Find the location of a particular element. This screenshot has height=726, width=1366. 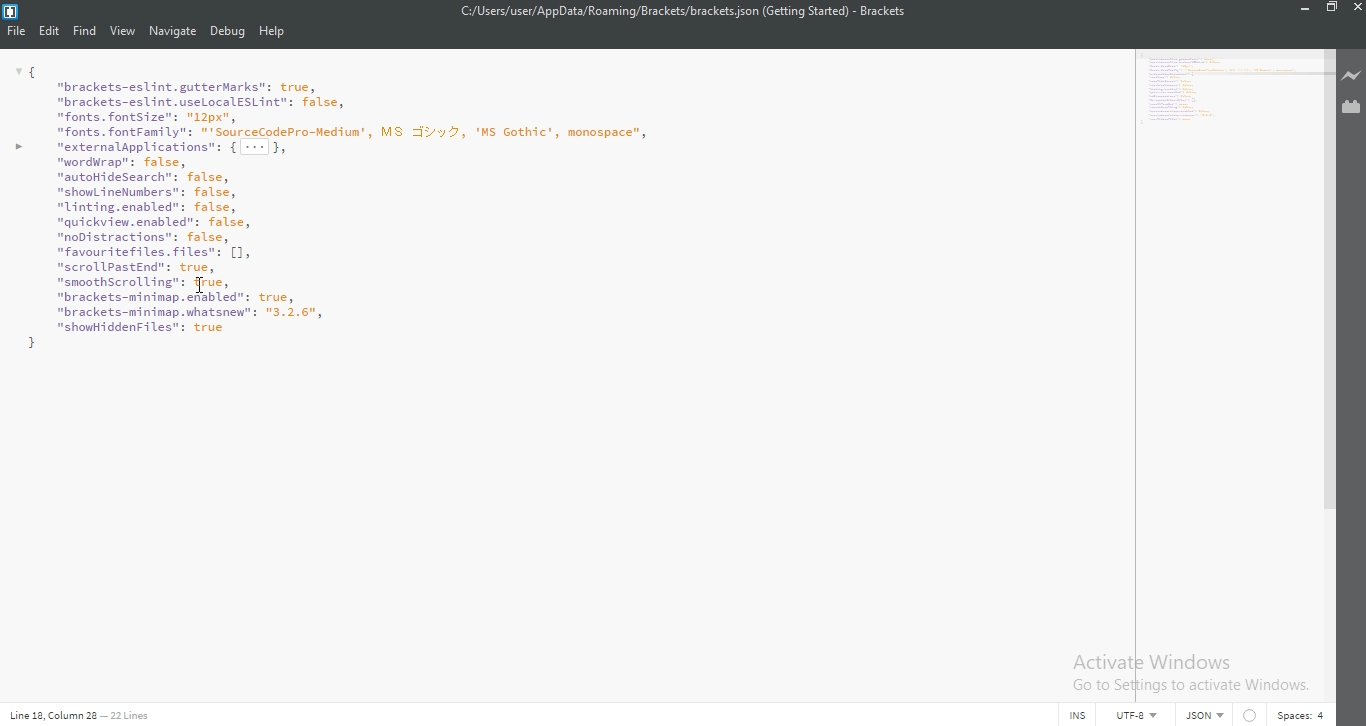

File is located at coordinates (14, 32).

...

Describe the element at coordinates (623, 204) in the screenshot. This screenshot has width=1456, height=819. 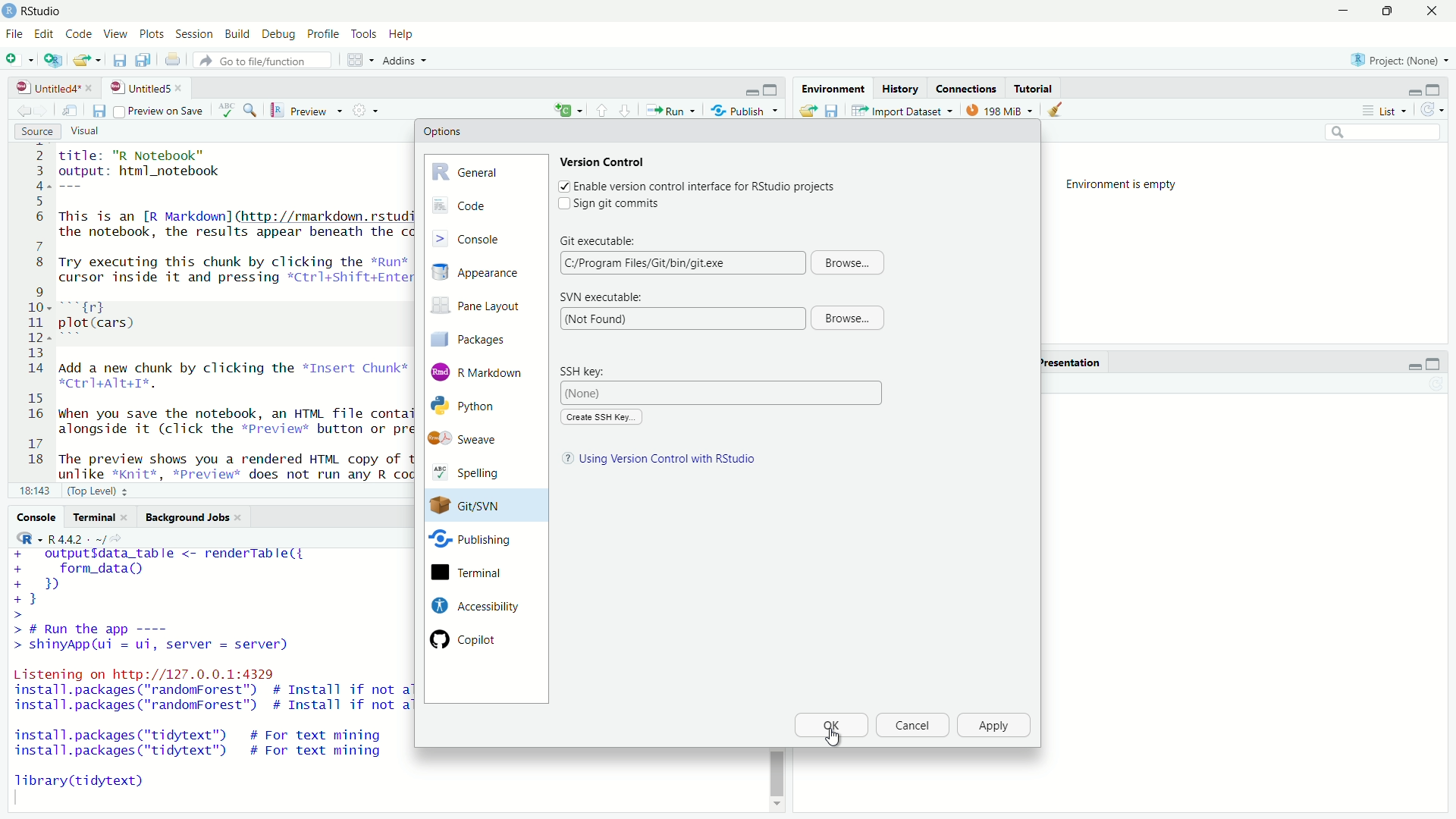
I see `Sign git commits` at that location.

* * *

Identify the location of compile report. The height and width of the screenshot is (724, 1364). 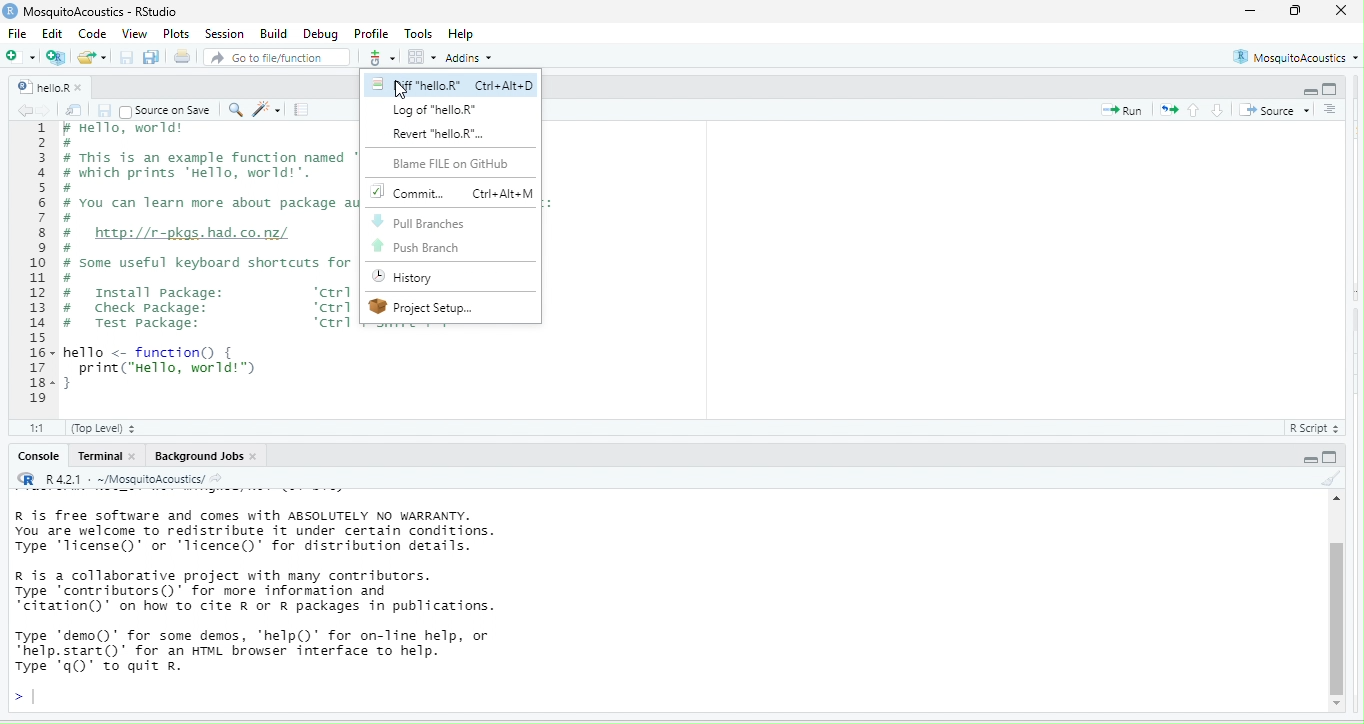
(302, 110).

Work required: Copy the data from the line with "Find the location" to the line with "File is located at coordinates (14, 32).", replacing "particular element" with "specific item" and changing nothing else. Leave the pictures out of your answer.

Exercise response:
Find the location of a specific item. This screenshot has height=726, width=1366. 

File is located at coordinates (14, 32).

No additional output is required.